## What needs to be done
Could you substitute "Where exactly should I click to complete" for every "At what coordinates should I click to accomplish" in the lines below and give them back otherwise unchanged?

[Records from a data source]

*-*-*

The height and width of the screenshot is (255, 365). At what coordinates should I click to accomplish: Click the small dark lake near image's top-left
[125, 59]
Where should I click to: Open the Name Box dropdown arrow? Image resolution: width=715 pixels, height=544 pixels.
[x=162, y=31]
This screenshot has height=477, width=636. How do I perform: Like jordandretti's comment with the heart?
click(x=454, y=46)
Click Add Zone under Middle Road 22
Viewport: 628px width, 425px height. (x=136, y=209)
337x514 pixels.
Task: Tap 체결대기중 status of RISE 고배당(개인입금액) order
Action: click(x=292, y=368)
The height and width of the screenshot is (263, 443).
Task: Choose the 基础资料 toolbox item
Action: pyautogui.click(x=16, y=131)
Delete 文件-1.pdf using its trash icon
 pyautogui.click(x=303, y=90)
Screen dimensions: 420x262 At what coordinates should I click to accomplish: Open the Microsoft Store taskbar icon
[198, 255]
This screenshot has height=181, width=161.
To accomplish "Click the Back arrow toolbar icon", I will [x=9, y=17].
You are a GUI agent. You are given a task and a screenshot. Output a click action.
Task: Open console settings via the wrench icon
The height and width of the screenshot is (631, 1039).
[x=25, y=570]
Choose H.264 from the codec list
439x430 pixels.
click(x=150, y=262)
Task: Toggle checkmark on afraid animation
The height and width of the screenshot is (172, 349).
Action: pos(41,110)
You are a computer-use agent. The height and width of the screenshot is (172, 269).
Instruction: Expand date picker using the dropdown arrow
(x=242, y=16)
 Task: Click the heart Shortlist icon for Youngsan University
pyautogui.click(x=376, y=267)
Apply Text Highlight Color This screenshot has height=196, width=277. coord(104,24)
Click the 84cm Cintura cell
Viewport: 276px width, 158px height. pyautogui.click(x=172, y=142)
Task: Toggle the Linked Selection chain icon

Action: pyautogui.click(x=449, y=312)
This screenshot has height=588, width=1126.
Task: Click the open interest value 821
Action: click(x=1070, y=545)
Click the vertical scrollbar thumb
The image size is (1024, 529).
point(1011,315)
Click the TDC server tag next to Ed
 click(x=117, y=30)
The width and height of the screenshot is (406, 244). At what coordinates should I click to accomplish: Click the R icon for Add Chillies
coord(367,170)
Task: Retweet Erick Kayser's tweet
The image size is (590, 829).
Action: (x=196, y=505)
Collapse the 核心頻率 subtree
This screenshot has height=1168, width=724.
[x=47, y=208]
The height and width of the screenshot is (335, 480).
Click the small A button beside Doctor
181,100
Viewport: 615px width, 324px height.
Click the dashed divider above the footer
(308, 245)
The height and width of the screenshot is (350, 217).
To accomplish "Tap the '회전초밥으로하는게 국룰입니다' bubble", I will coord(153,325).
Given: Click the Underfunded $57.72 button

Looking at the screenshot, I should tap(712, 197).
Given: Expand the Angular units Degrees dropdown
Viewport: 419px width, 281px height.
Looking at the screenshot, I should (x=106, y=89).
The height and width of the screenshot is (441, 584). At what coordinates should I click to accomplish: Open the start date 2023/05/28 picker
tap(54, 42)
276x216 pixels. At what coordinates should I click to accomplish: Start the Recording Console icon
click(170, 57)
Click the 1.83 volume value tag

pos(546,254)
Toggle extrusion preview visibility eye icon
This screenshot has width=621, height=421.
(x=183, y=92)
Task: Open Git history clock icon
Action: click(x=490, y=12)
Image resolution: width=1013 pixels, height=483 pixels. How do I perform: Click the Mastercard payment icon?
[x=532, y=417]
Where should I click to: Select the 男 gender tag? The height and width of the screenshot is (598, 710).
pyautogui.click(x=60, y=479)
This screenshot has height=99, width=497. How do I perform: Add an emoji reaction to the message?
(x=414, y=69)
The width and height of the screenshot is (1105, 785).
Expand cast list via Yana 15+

*-*-*

## Result
The height and width of the screenshot is (255, 365). Where exactly should I click to complete: Click the small dark lake near image's top-left
[125, 59]
Where should I click to: Open the Name Box dropdown arrow? Image resolution: width=715 pixels, height=544 pixels.
[x=162, y=31]
This screenshot has height=477, width=636. How do I perform: Like jordandretti's comment with the heart?
click(x=454, y=46)
Click Add Zone under Middle Road 22
Viewport: 628px width, 425px height. (x=136, y=209)
337x514 pixels.
Task: Tap 체결대기중 status of RISE 고배당(개인입금액) order
Action: click(x=292, y=368)
The height and width of the screenshot is (263, 443).
Task: Choose the 基础资料 toolbox item
Action: pyautogui.click(x=16, y=131)
Delete 文件-1.pdf using its trash icon
 pyautogui.click(x=303, y=90)
Screen dimensions: 420x262 Where exactly should I click to complete: Open the Microsoft Store taskbar icon
[198, 255]
This screenshot has height=181, width=161.
To accomplish "Click the Back arrow toolbar icon", I will [x=9, y=17].
You are a GUI agent. You are given a task and a screenshot. Output a click action.
Task: Open console settings via the wrench icon
The height and width of the screenshot is (631, 1039).
[x=25, y=570]
Choose H.264 from the codec list
439x430 pixels.
click(x=150, y=262)
Task: Toggle checkmark on afraid animation
The height and width of the screenshot is (172, 349).
Action: pos(41,110)
You are a computer-use agent. The height and width of the screenshot is (172, 269).
Instruction: Expand date picker using the dropdown arrow
(x=242, y=16)
 Task: Click the heart Shortlist icon for Youngsan University
pyautogui.click(x=376, y=267)
Apply Text Highlight Color This screenshot has height=196, width=277. coord(104,24)
Click the 84cm Cintura cell
Viewport: 276px width, 158px height. pyautogui.click(x=172, y=142)
Task: Toggle the Linked Selection chain icon

Action: pyautogui.click(x=449, y=312)
This screenshot has height=588, width=1126.
Task: Click the open interest value 821
Action: click(x=1070, y=545)
Click the vertical scrollbar thumb
The image size is (1024, 529).
point(1011,315)
Click the TDC server tag next to Ed
 click(x=117, y=30)
The width and height of the screenshot is (406, 244). Where exactly should I click to complete: Click the R icon for Add Chillies
coord(367,170)
Task: Retweet Erick Kayser's tweet
The image size is (590, 829).
Action: (x=196, y=505)
Collapse the 核心頻率 subtree
This screenshot has height=1168, width=724.
[x=47, y=208]
The height and width of the screenshot is (335, 480).
Click the small A button beside Doctor
181,100
Viewport: 615px width, 324px height.
Click the dashed divider above the footer
(308, 245)
The height and width of the screenshot is (350, 217).
To accomplish "Tap the '회전초밥으로하는게 국룰입니다' bubble", I will coord(153,325).
Given: Click the Underfunded $57.72 button

Looking at the screenshot, I should tap(712, 197).
Given: Expand the Angular units Degrees dropdown
Viewport: 419px width, 281px height.
Looking at the screenshot, I should (x=106, y=89).
The height and width of the screenshot is (441, 584). Where exactly should I click to complete: Open the start date 2023/05/28 picker
tap(54, 42)
276x216 pixels. Where exactly should I click to complete: Start the Recording Console icon
click(170, 57)
Click the 1.83 volume value tag

pos(546,254)
Toggle extrusion preview visibility eye icon
This screenshot has width=621, height=421.
(x=183, y=92)
Task: Open Git history clock icon
Action: click(x=490, y=12)
Image resolution: width=1013 pixels, height=483 pixels. How do I perform: Click the Mastercard payment icon?
[x=532, y=417]
Where should I click to: Select the 男 gender tag? The height and width of the screenshot is (598, 710).
pyautogui.click(x=60, y=479)
This screenshot has height=99, width=497. How do I perform: Add an emoji reaction to the message?
(x=414, y=69)
The width and height of the screenshot is (1105, 785).
Expand cast list via Yana 15+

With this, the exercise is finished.